Search code examples
apache-sparkpysparkapache-spark-3.0

Unable to set "spark.driver.maxResultSize" in Spark 3.0


I am trying to convert a spark dataframe into a pandas dataframe. I have a sufficiently large driver. I am trying to set the spark.driver.maxResultSize value , like this

spark = (
        SparkSession
        .builder
        .appName('test')
        .enableHiveSupport()
        .config("spark.sql.execution.arrow.pyspark.enabled", "true")
        .config("spark.driver.maxResultSize","0")
        .getOrCreate()
    )

But the job is failing with the following error:

Caused by: org.apache.spark.SparkException: Job aborted due to stage failure: Total size of serialized results of XXXX tasks (1026.4 MiB) is bigger than spark.driver.maxResultSize (1024.0 MiB)

Solution

  • In version 3.0.0, your error is triggered by this piece of code:

      /**
       * Check whether has enough quota to fetch the result with `size` bytes
       */
      def canFetchMoreResults(size: Long): Boolean = sched.synchronized {
        totalResultSize += size
        calculatedTasks += 1
        if (maxResultSize > 0 && totalResultSize > maxResultSize) {
          val msg = s"Total size of serialized results of ${calculatedTasks} tasks " +
            s"(${Utils.bytesToString(totalResultSize)}) is bigger than ${config.MAX_RESULT_SIZE.key} " +
            s"(${Utils.bytesToString(maxResultSize)})"
          logError(msg)
          abort(msg)
          false
        } else {
          true
        }
      }
    

    As you can see, if maxResultSize == 0 you will never get the error you're getting.

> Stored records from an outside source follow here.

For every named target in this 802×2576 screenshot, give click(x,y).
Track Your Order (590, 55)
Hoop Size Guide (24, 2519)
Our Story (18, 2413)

A bit higher, you see that maxResultSize comes from config.MAX_RESULT_SIZE. And that one is finally defined by spark.driver.maxResultSize in this piece of code:

      private[spark] val MAX_RESULT_SIZE = ConfigBuilder("spark.driver.maxResultSize")
        .doc("Size limit for results.")
        .version("1.2.0")
        .bytesConf(ByteUnit.BYTE)
        .createWithDefaultString("1g")
    

    Conclusion

    You are trying the correct thing! Having spark.driver.maxResultSize equal to 0 also works in Spark 3.0. As you see in your error message, it seems that your config.MAX_RESULT_SIZE is still equal to the default value of 1024MB.

    This means that your configuration is probably not coming through somehow. I would investigate your whole setup. How are you submitting your application? What is your master? Is your spark.sql.execution.arrow.pyspark.enabled config coming through?